Supremo Tribunal de Justiça dá razão aos trabalhadores e condena BBVA a reintegrar trabalhadores imediatamente. O Sindicato dos Bancários do Norte congratula-se com esta decisão do Supremo que vem reforçar e valorizar a luta dos trabalhadores bancários.

Exatamente cinco anos após o despedimento coletivo promovido pelo BBVA Portugal, em plena época natalícia, o Supremo Tribunal de Justiça confirmou definitivamente que o despedimento foi ilícito e irregular e que os trabalhadores serão reintegrados no 1º dia útil de 2020.

Após ter promovido em dezembro de 2014 um despedimento coletivo que abrangeu 177 trabalhadores em Portugal, o Banco BBVA Portugal foi agora definitivamente condenado, após decisão do Supremo Tribunal de Justiça, datada de 11 de dezembro de 2019, a reintegrar seis trabalhadores que impugnaram judicialmente o despedimento, cinco anos após o despedimento de que foram alvo.

Para Mário Mourão, Presidente do Sindicato dos Bancários do Norte (SBN), esta decisão “veio confirmar e relembrar publicamente a importância dos sindicatos e da luta pelos direitos dos trabalhadores”, sendo “uma clara mensagem para a banca de que as decisões a tomar na gestão dos bancos têm que ter sempre em atenção os direitos dos trabalhadores bancários, que estão a ser constantemente fustigados nos últimos anos com pressões, despedimentos e incerteza nos postos de trabalho” o que, na sua opinião, “tem causado profundo desgaste físico e emocional nos bancários e nas respetivas famílias”, ficando claro que “é importante manter a luta sindical e activa a voz reivindicativa”.
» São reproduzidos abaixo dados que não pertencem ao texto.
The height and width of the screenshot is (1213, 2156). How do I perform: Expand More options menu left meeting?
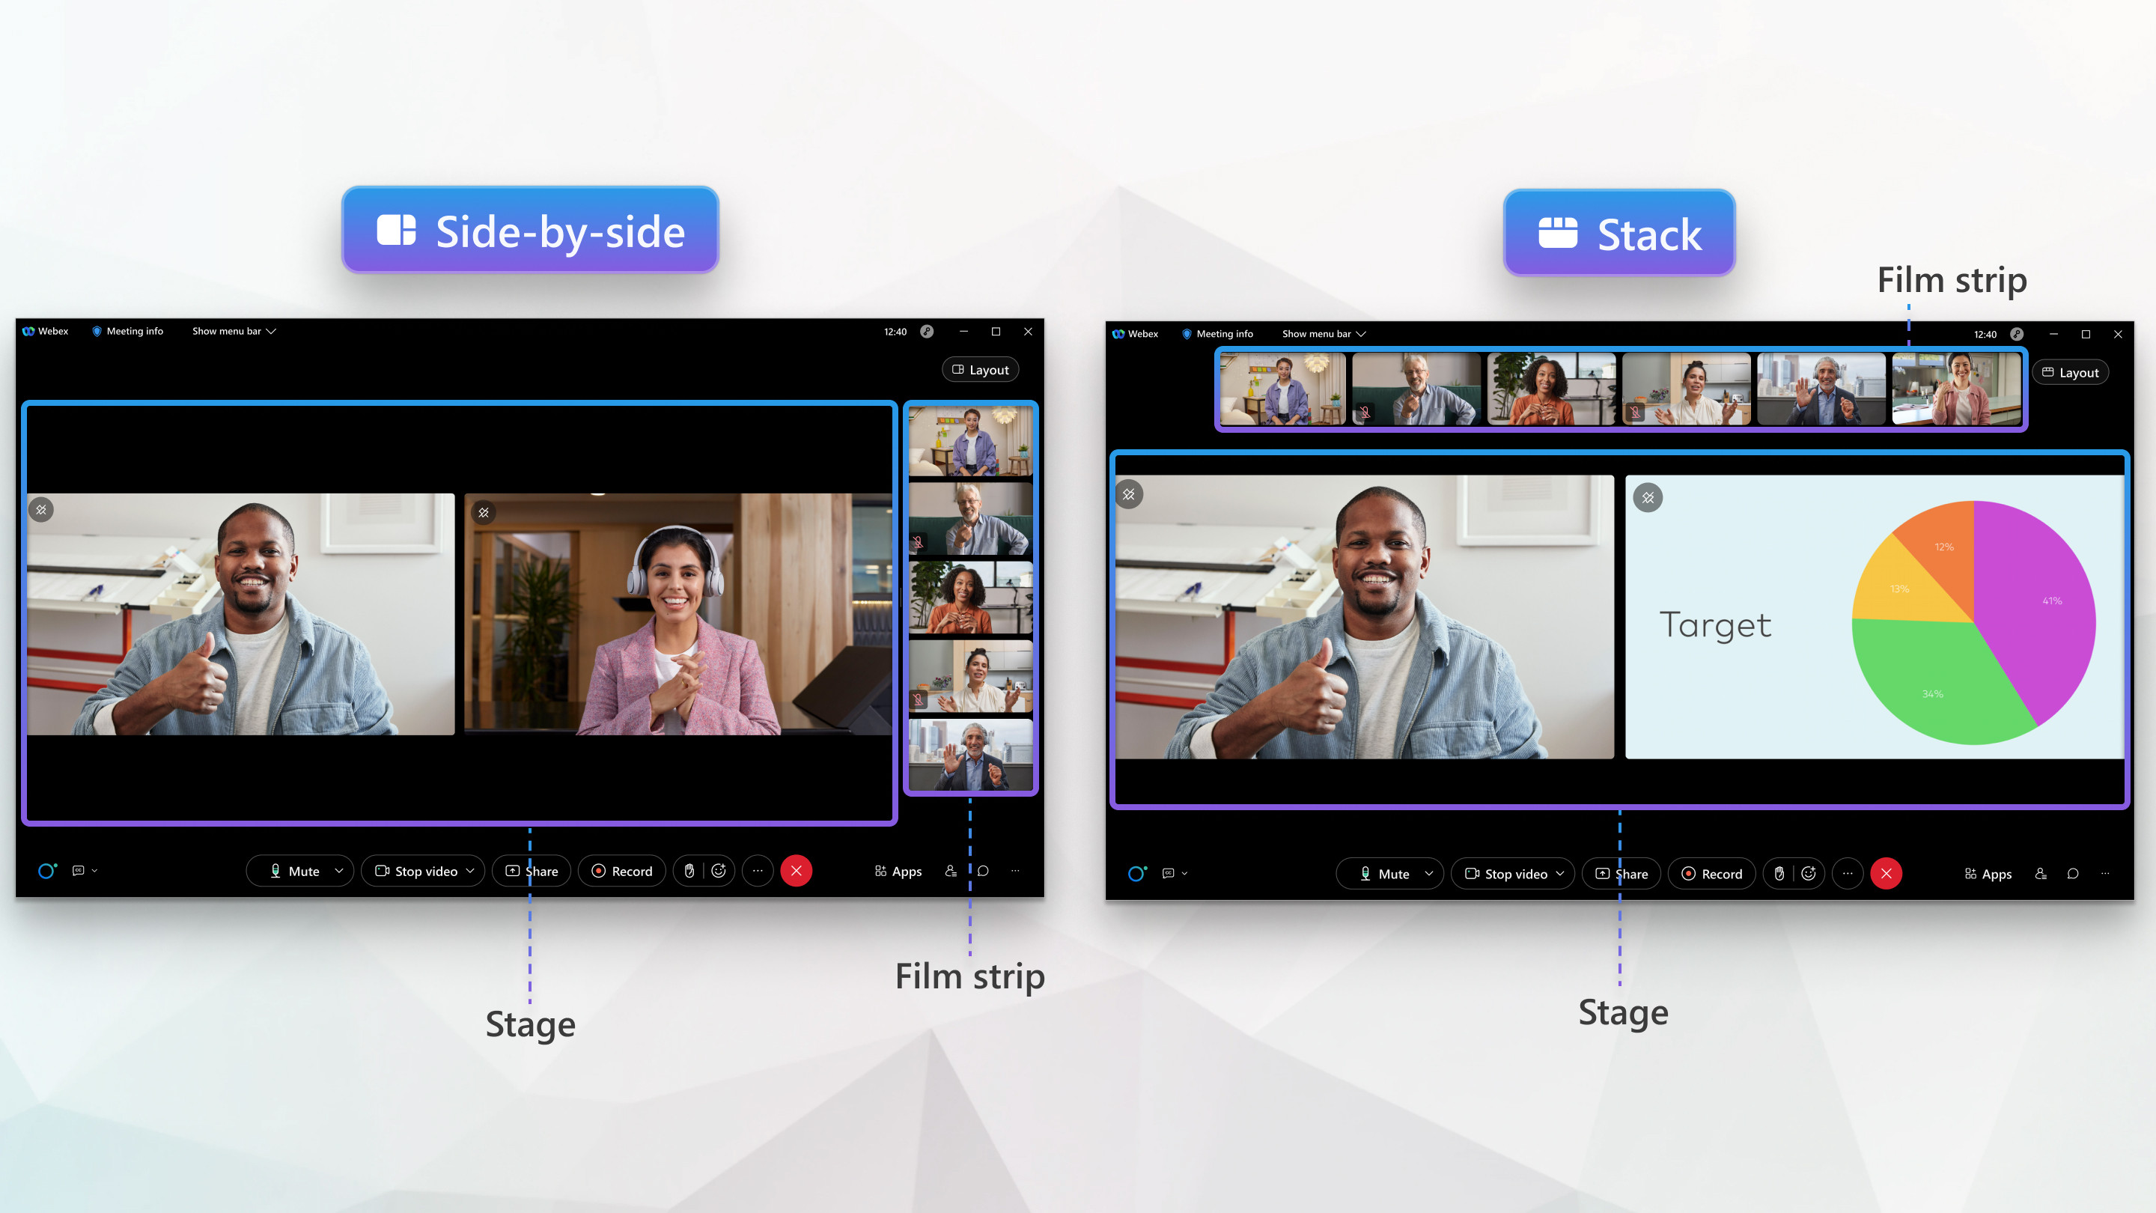click(x=757, y=869)
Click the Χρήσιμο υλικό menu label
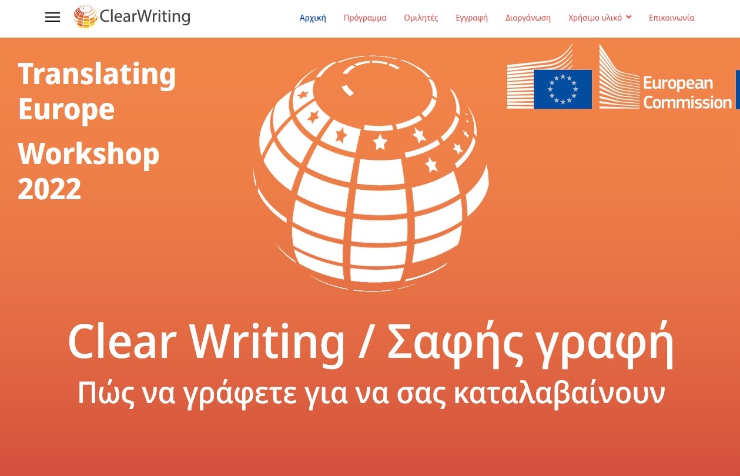 coord(595,18)
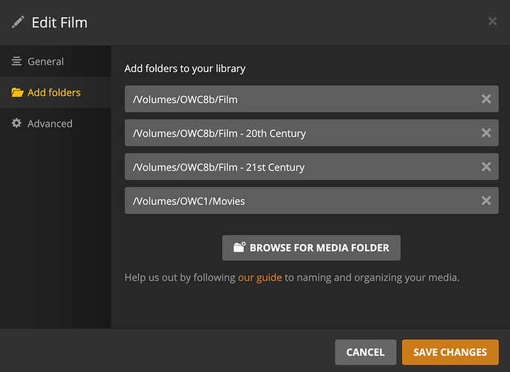
Task: Click the /Volumes/OWC1/Movies path field
Action: tap(296, 200)
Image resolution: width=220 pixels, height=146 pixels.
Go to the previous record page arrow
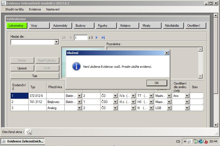pos(70,37)
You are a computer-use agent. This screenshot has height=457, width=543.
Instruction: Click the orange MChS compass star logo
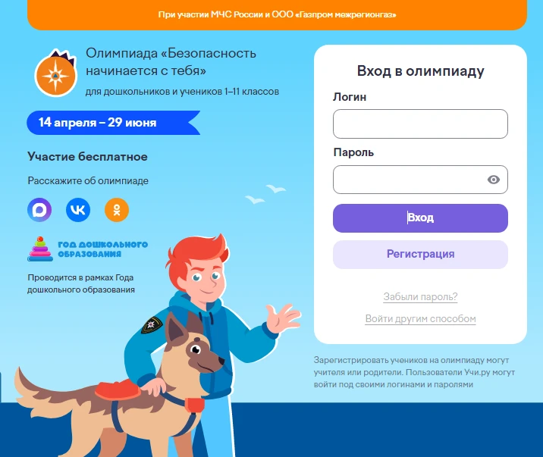click(x=56, y=74)
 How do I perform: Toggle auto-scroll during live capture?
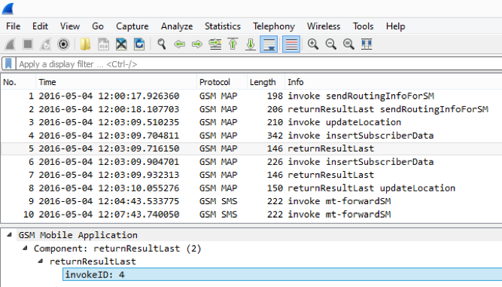pos(268,44)
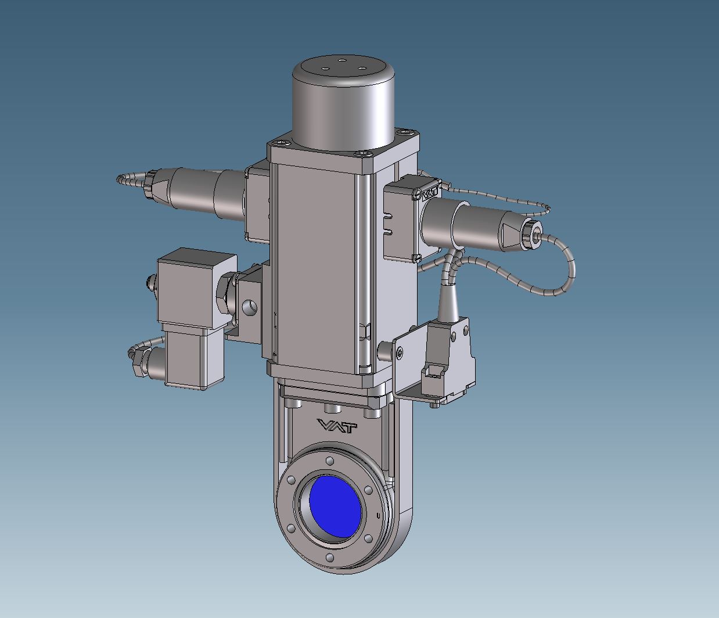Image resolution: width=719 pixels, height=618 pixels.
Task: Select the bottom bolt hole on the flange
Action: click(x=330, y=558)
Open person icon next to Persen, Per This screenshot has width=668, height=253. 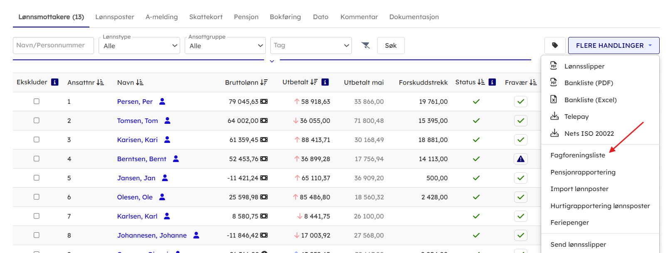point(162,101)
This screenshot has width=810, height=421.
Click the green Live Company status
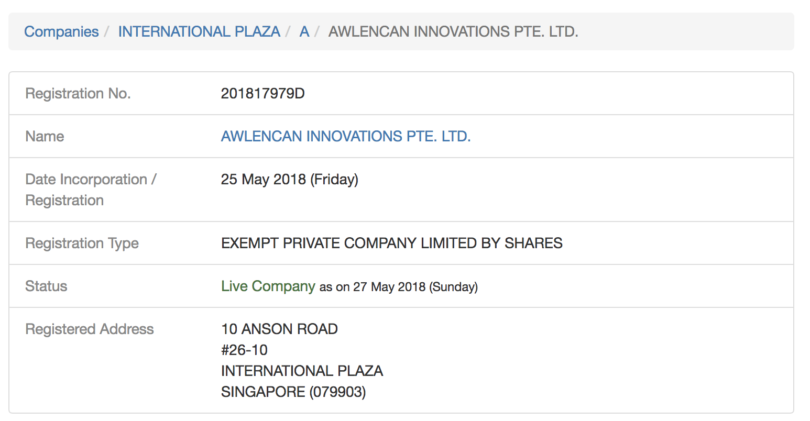pos(268,286)
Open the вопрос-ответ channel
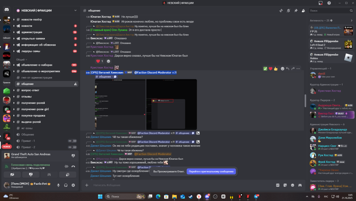 tap(31, 90)

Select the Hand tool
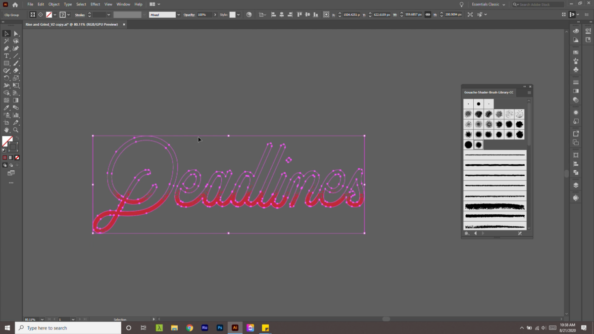(x=6, y=130)
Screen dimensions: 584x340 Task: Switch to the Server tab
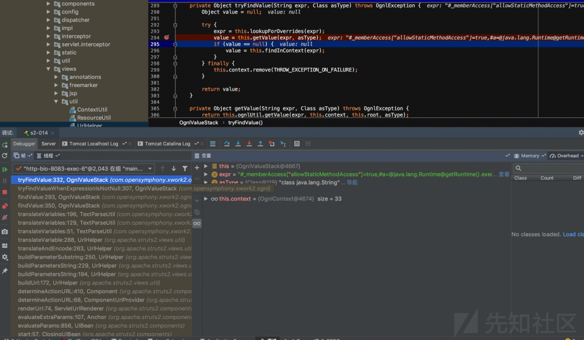pyautogui.click(x=48, y=144)
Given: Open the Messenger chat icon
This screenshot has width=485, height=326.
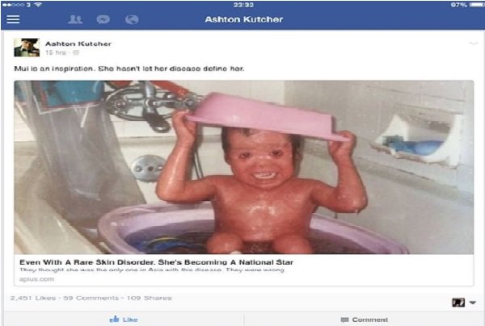Looking at the screenshot, I should tap(103, 19).
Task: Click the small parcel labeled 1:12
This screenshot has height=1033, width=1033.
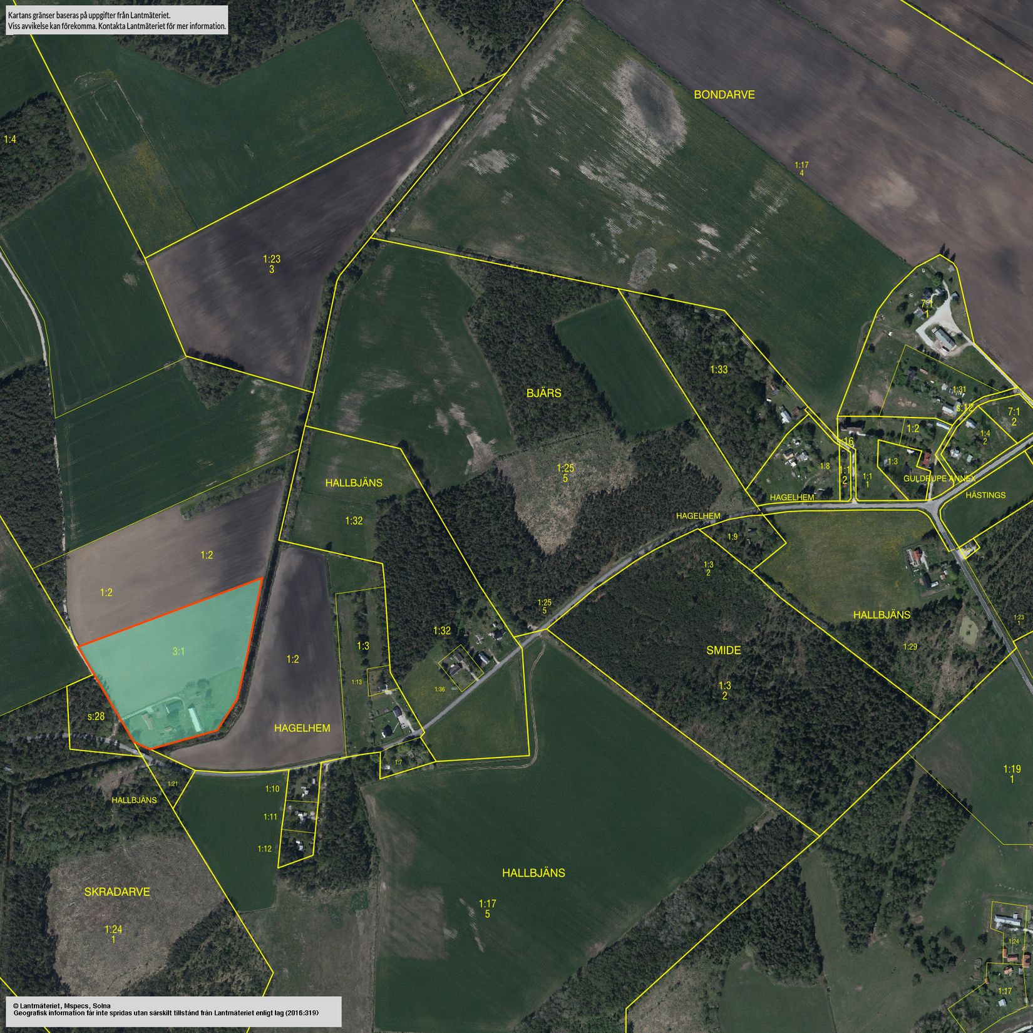Action: pos(264,848)
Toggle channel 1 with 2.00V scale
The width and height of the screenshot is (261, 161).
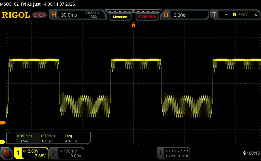coord(31,153)
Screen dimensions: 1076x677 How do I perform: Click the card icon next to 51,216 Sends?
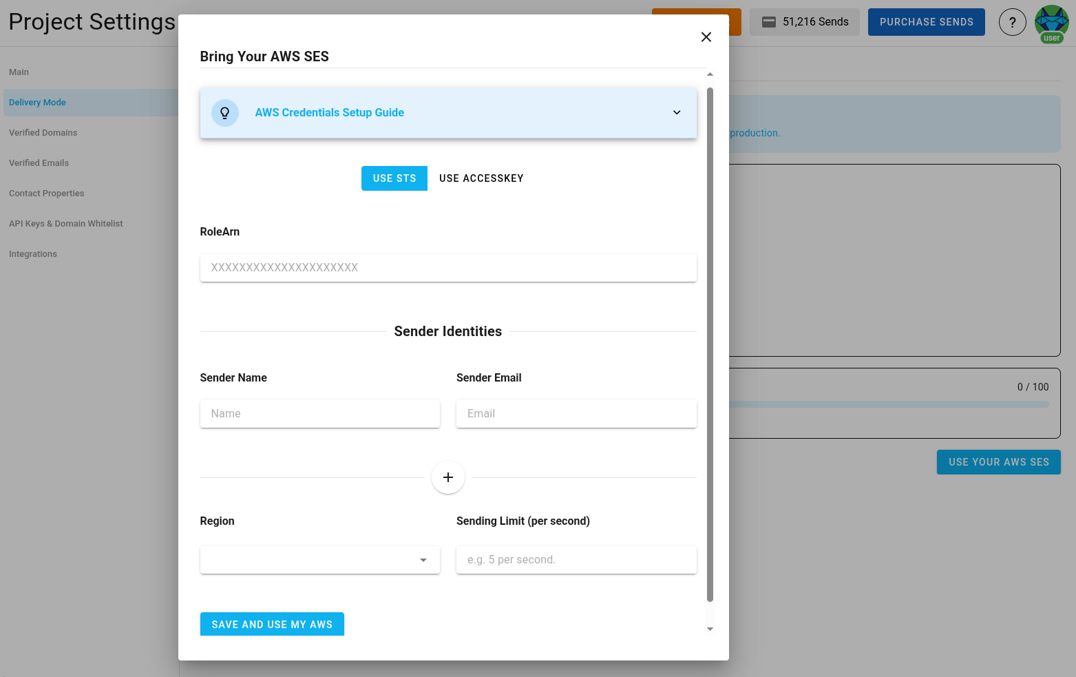point(768,21)
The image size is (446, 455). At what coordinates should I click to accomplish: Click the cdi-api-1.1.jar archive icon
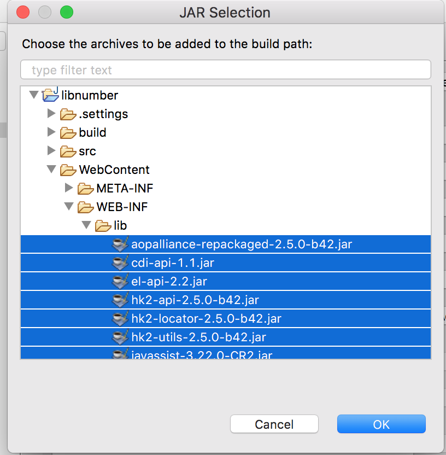[x=120, y=263]
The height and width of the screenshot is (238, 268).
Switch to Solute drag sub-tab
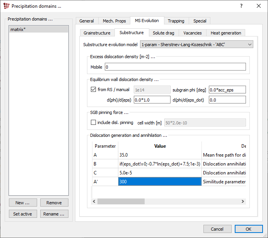pos(164,33)
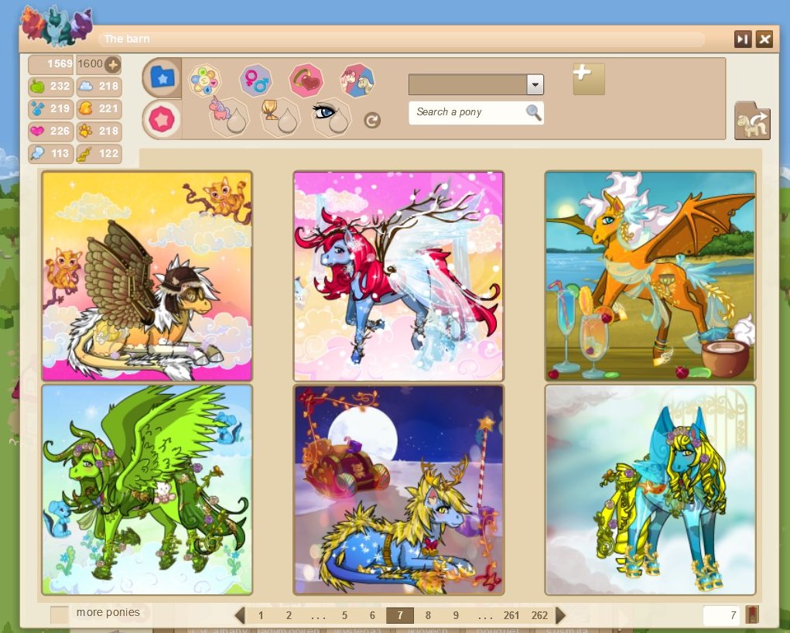Jump to page 262
This screenshot has width=790, height=633.
click(x=539, y=615)
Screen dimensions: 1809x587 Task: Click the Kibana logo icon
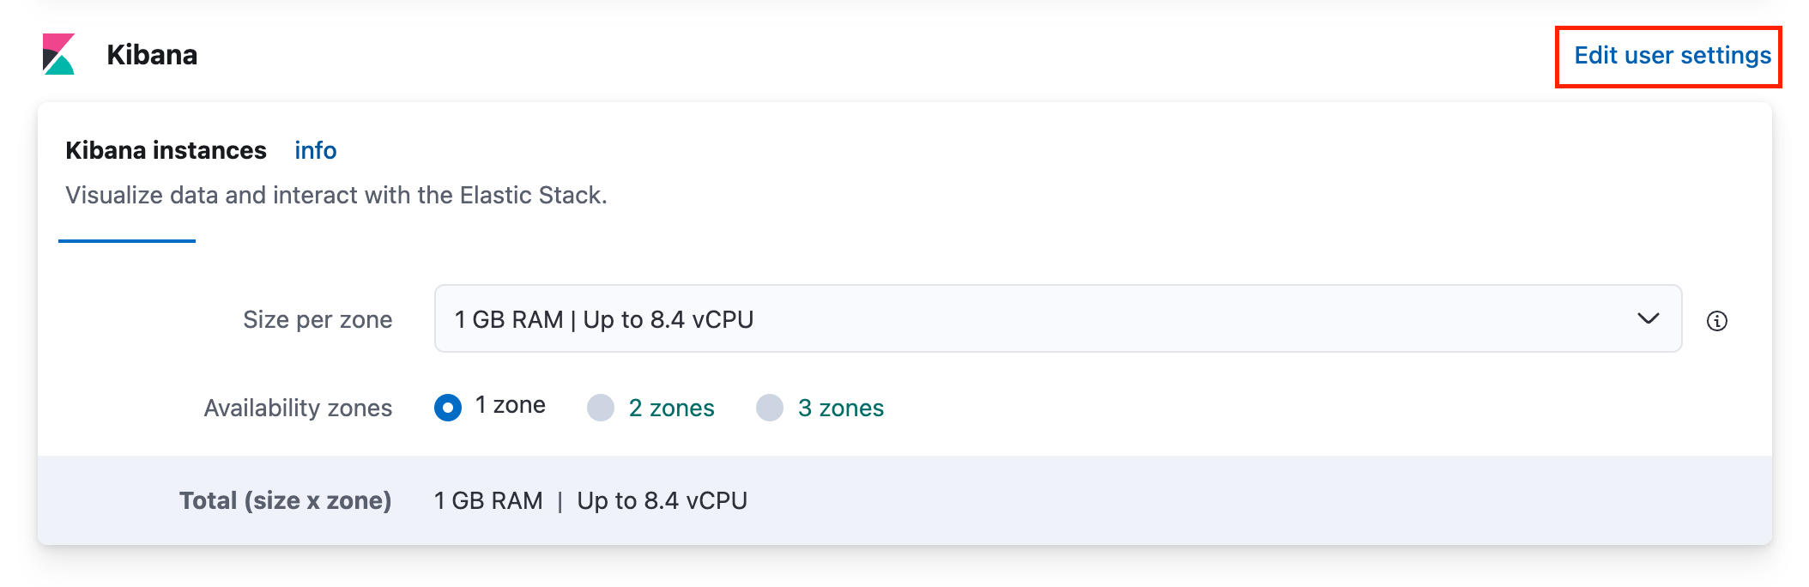58,54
Ricardo Clara, advogado do SBN e de um dos trabalhadores reintegrados, considera que “esta decisão judicial é um forte sinal de alerta de que os tribunais estão cada vez mais atentos às manobras que os bancos vêm utilizando para despedir trabalhadores tentando revestir as decisões com uma aparência de legalidade”, observando ainda que, “como vem sendo corrente jurisprudencial europeia, os tribunais tendem cada vez mais a demonstrar-se observadores dos motivos das cessações dos contratos de trabalho, concatenando a análise dos motivos com a dos formalismos previstos na legislação laboral”, sendo os acórdãos que condenaram o BBVA Portugal “um exemplo em matéria de sindicância judicial das atitudes tomadas pelas entidades patronais”.